II.  Before Penhook


 
 A Caddo Home.    Image from the Depot Museum, Henderson, Texas

Questions about how to approach the Native American past remain politically charged.  Pre-Columbian life is viewed either as a savage and brutal darkness or as Rousseau's Eden where people lived in perfect harmony with nature and were, for unknown reasons exempt from greed, cruelty, and warfare ... that is until Columbus arrived and spoiled everything.  What follows here is only a sketch of Caddo history, politics aside.

The Caddo people were once centered around the great bend of the Red River - present day Fulton, Arkansas is located on the edge of this bend.  The Caddo were farmers, hunters, traders, craftsmen, and makers of pottery.  They buried their dead near mounds which marked ceremonial centers; three such mounds are located around Penhook.  Their farms stretched out around the mounds and were separated by gardens and woodlands.

Extended families lived together in one or more houses on a farmstead.  The thatched roof houses were circular constructions with a frame of poles bound at the top to make an oval, giving  the homes a beehive appearance.  In addition to the houses, there were work platforms, drying racks, and elevated thatched domed structures used for storing corn.

 
             Marker at Caddo Gap, Arkansas

                                                                                                                  

In 1790, weakened by European epidemics and raids by their enemies, the Caddo began abandoning their home in what is now Southwest Arkansas and moved further down the Red River.  However, they continued to hunt in the abandoned lands and claimed it as their own.

After France turned the Louisiana Territory over to the U.S. on March 10, 1804 there was no turning back the white settlers.  In 1805 Dr.

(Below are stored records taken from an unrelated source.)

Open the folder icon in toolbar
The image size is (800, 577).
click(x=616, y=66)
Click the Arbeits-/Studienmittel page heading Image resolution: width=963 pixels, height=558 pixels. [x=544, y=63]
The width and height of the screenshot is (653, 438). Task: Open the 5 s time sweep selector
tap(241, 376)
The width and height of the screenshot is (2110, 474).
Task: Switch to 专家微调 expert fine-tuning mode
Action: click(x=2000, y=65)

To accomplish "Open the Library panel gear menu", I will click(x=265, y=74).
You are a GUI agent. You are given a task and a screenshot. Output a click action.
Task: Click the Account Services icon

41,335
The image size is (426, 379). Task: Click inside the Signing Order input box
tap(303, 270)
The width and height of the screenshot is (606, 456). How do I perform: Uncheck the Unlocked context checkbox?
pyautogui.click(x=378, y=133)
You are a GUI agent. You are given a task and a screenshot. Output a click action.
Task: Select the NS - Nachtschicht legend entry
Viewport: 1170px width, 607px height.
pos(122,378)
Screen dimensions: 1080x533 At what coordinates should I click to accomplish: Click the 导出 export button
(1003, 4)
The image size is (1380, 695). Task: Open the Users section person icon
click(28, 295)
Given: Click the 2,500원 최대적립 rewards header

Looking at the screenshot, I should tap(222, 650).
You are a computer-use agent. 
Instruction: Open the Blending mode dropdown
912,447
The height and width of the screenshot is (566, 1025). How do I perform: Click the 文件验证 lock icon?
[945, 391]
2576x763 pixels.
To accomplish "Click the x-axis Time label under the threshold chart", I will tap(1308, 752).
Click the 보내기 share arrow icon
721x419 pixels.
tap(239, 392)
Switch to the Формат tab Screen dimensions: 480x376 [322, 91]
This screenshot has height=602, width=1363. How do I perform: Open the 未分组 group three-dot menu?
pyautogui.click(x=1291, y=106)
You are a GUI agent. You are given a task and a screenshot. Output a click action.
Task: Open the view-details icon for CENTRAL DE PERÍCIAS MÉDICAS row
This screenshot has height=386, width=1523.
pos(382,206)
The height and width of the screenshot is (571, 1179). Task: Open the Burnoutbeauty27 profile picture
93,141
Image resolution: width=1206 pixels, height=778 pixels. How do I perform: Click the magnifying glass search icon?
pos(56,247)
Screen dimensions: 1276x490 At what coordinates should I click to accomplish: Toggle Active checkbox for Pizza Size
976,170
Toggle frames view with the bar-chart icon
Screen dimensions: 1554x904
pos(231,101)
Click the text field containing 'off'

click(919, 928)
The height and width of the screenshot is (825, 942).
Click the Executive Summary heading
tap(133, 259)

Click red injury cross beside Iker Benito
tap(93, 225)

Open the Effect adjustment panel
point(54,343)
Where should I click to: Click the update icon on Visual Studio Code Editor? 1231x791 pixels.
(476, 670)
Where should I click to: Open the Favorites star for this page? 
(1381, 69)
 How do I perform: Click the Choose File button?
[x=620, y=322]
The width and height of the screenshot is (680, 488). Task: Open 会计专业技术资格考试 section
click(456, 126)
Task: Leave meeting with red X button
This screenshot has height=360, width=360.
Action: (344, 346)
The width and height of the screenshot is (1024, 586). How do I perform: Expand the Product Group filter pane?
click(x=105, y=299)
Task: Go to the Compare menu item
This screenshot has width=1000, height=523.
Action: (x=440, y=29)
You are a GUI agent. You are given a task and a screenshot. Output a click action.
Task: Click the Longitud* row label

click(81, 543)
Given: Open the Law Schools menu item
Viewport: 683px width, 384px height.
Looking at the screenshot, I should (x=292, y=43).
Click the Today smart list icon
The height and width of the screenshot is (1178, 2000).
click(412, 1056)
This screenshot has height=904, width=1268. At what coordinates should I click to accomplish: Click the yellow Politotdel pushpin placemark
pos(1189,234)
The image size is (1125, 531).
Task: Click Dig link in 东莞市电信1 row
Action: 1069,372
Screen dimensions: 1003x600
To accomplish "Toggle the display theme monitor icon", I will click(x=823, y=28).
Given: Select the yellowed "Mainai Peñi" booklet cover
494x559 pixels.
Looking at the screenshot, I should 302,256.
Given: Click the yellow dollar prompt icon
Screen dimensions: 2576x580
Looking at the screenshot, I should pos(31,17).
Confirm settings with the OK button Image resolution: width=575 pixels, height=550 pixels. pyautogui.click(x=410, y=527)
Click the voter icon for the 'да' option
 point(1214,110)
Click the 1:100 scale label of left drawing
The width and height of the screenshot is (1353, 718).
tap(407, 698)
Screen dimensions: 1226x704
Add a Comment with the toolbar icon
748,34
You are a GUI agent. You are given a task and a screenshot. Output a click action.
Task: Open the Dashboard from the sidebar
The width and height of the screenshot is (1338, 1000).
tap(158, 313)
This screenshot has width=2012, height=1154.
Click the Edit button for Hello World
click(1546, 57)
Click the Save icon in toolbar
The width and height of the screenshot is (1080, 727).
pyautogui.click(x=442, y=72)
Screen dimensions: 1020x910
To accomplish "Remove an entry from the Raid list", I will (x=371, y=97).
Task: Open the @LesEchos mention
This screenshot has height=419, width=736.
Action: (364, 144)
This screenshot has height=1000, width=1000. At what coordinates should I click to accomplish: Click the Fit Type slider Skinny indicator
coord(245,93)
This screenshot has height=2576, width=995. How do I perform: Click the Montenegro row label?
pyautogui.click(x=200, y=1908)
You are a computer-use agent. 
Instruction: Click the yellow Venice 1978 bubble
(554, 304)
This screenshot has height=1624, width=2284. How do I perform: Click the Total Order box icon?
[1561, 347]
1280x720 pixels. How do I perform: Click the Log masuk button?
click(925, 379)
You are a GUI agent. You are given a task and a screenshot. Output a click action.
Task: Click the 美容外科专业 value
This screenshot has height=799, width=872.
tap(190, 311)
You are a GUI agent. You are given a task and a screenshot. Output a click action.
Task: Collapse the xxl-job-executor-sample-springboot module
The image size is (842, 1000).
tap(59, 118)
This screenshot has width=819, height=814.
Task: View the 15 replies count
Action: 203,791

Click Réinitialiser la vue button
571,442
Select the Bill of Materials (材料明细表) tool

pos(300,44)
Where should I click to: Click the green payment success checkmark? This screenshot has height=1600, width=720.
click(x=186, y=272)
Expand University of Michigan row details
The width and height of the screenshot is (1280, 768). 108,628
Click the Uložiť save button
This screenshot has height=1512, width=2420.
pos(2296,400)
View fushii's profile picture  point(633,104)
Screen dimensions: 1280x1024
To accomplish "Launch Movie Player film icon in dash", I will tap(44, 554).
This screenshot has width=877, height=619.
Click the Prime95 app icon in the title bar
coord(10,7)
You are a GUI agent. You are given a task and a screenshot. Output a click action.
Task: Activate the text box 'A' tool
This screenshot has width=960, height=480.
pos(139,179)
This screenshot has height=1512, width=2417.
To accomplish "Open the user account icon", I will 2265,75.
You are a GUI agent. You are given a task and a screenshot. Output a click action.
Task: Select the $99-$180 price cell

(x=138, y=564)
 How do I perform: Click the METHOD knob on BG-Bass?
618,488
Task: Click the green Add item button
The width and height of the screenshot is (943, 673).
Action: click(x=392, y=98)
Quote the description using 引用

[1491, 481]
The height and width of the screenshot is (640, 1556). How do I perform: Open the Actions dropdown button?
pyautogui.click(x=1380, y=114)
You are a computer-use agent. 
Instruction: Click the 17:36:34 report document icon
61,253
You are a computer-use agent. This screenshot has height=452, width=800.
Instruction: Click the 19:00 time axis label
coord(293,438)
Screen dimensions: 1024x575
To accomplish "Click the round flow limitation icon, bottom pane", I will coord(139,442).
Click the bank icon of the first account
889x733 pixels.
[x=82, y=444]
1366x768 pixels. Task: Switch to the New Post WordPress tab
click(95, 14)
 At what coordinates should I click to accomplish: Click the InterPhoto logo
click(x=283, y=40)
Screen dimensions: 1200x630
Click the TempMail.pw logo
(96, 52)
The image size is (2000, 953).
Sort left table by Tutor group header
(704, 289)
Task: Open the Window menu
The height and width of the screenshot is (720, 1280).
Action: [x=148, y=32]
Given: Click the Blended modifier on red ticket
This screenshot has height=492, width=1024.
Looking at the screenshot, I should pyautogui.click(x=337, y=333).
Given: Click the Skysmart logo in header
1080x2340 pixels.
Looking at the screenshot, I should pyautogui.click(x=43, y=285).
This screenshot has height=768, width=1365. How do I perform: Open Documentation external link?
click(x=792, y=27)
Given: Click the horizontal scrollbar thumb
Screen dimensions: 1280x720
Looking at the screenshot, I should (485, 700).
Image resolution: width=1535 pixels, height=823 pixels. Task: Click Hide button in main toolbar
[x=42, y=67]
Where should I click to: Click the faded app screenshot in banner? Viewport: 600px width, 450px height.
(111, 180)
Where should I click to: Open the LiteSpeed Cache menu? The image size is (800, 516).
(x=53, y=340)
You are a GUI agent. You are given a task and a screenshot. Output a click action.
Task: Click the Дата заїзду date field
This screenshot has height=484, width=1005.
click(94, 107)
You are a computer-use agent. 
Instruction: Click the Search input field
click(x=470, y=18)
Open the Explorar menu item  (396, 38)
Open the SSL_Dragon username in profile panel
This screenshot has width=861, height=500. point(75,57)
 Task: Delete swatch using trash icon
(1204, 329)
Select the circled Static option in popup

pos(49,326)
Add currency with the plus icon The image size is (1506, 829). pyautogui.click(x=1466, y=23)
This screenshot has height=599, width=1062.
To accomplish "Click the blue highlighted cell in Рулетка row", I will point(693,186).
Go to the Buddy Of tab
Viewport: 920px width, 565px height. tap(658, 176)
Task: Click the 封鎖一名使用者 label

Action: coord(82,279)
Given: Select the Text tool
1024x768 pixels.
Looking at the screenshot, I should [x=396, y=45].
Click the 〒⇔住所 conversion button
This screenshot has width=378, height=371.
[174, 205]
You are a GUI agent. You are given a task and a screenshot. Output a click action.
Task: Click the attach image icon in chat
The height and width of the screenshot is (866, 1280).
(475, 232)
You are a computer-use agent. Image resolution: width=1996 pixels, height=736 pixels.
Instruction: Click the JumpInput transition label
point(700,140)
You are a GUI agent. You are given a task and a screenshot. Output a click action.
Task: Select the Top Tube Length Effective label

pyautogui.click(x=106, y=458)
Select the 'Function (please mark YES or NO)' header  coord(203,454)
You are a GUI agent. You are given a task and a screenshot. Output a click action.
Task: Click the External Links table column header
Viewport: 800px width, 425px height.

John Sibley, Indian agent at Natchitoches, in a report to Thomas Jefferson relative to the Indian tribes in his territory said:

There is now remaining of the Natchitoches but twelve men and nineteen women, who live in a village about twenty five miles by land above the town which bears their name near the lake, called by the French, Lac de Muire.  Their original language is the same as the Yattassee, but speak Caddo, and most of them French.

The French inhabitants have great respect for this nation, and a number of very decent families have a mixture of their blood in them. They claim but a small tract of land, on which they live, and I am informed, have the same rights to it from Government, that other inhabitants in their neighborhood have. They are gradually wasting away; the small pox has been their great destroyer. They still preserve their Indian dress and habits; raise corn and those vegetables common in their neighborhood.

 As the Caddo numbers were shrinking the settler numbers were swelling.  The Census of 1820, which covered the entire Arkansas territory, but excluded the Cherokee, counted only 14,273 people, but by 1830  there were still only 30,388 residents in Arkansas.  Arkansas’ population grew rapidly during the 1830s and with the growth of cotton farming an increasing number of new settlers came from the cotton growing areas in Mississippi and Alabama.

By 1835 the Caddo knew the end was near. Their leader, Chief Tarshar quoted by Jacques Bagur, "A History of Navigation on Cypress Bayou," as saying:

My children: For what do you mourn?  Are you not starving in the midst of this land?  Do you not travel far in the quest for food?  The game we live off is going further off and the white man is coming near to us; and is not our condition getting worse daily?  So why lament for the loss of that which yields us nothing but misery?  Let us be wise then and get all we can for it and not wait until the white man steals it away, little by little, and then gives us nothing.

In April 1835 the Caddo sold their land to the U.S. and moved to a reservation in East Texas, where they were treated even worse.  In 1859 a company of white settlers fixed a date for the massacre of all the reservation Indians.  Through the efforts of Agent Robert S. Neighbours, the Federal Government set aside a new reservation in Oklahoma.  The men, women, and children made a 15 day forced march in the heat of July, with the loss of more than half of their stock and possessions.  They reached safety on the banks of Washita river in Oklahoma, and entered the new reservation

 In 1872 the boundaries of their reservation were defined, and in 1902 every man, woman, and child received an allotment of land under the provisions of the Severalty Act of 1887, by which they because citizens of the United States and subject to the laws of Oklahoma.

Missions were started by the Baptists soon after the reservation was established and are still maintained.  The Episcopalians opened a mission in 1881, the Roman Catholics in 1894.  If you would like to learn about the Caddo today, check out their Web Site:

Caddo Nation

End note:  The new settlers around Penhook used the two abandoned Caddo mounds as cemeteries.  But as the Caddo had abandoned the mound, so too now have the descendents of the early white settlers.  The two cemeteries are filled with the gravestones of original settlers, but the brush is so thick walking about is impossible.  Only the Penhook cemetery established in 1860 is maintained.